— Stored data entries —
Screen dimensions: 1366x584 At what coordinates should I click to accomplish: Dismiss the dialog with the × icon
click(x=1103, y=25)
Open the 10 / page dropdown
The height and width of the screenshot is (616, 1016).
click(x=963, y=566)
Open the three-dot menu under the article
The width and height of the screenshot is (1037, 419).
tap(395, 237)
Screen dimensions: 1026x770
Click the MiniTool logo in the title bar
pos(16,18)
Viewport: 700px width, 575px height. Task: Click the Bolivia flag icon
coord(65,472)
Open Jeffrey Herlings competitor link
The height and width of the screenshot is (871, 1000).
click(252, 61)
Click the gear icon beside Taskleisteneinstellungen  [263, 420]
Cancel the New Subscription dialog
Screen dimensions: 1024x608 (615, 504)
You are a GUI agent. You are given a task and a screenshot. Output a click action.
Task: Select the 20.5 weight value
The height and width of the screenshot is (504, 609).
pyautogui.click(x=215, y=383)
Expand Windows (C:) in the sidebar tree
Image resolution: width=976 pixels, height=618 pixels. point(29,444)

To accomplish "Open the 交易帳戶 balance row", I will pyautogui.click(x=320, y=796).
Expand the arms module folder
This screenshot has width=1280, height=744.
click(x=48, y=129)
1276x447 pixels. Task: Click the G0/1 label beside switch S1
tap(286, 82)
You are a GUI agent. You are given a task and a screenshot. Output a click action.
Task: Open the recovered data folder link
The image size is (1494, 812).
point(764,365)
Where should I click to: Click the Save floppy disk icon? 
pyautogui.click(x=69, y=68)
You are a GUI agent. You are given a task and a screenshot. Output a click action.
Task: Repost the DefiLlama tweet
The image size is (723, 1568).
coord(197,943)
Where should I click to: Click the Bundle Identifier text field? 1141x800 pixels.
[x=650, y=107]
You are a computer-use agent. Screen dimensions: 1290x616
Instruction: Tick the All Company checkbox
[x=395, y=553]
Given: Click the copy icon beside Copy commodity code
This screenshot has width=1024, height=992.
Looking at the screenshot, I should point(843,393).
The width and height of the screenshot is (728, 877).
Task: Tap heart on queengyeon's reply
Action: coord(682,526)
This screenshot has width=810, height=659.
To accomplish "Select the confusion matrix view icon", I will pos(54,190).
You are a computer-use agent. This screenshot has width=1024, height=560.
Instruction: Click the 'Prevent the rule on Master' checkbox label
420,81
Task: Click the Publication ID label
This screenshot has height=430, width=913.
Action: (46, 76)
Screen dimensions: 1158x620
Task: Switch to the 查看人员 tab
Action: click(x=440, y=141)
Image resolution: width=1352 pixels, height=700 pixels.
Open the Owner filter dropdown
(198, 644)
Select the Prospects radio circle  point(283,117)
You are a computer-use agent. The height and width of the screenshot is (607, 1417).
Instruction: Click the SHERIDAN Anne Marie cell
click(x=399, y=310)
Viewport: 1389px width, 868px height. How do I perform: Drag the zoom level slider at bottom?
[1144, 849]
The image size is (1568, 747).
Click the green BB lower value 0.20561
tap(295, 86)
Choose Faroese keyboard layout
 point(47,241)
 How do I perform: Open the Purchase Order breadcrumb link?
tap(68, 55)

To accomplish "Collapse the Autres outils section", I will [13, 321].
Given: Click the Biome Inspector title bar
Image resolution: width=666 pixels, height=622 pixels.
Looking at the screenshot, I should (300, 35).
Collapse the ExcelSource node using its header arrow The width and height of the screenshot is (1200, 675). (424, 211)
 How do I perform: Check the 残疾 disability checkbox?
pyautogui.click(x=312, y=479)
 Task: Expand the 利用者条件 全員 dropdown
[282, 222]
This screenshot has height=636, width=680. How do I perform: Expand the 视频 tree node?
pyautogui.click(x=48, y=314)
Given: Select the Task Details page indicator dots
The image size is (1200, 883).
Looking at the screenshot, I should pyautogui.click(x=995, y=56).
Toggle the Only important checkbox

— PROBLEM TO SOLVE —
With "Collapse" as the string to find, copy every line of the records that holds it.

— TASK OUTPUT —
To accomplish "Collapse the Autres outils section", I will [13, 321].
Collapse the ExcelSource node using its header arrow The width and height of the screenshot is (1200, 675). (424, 211)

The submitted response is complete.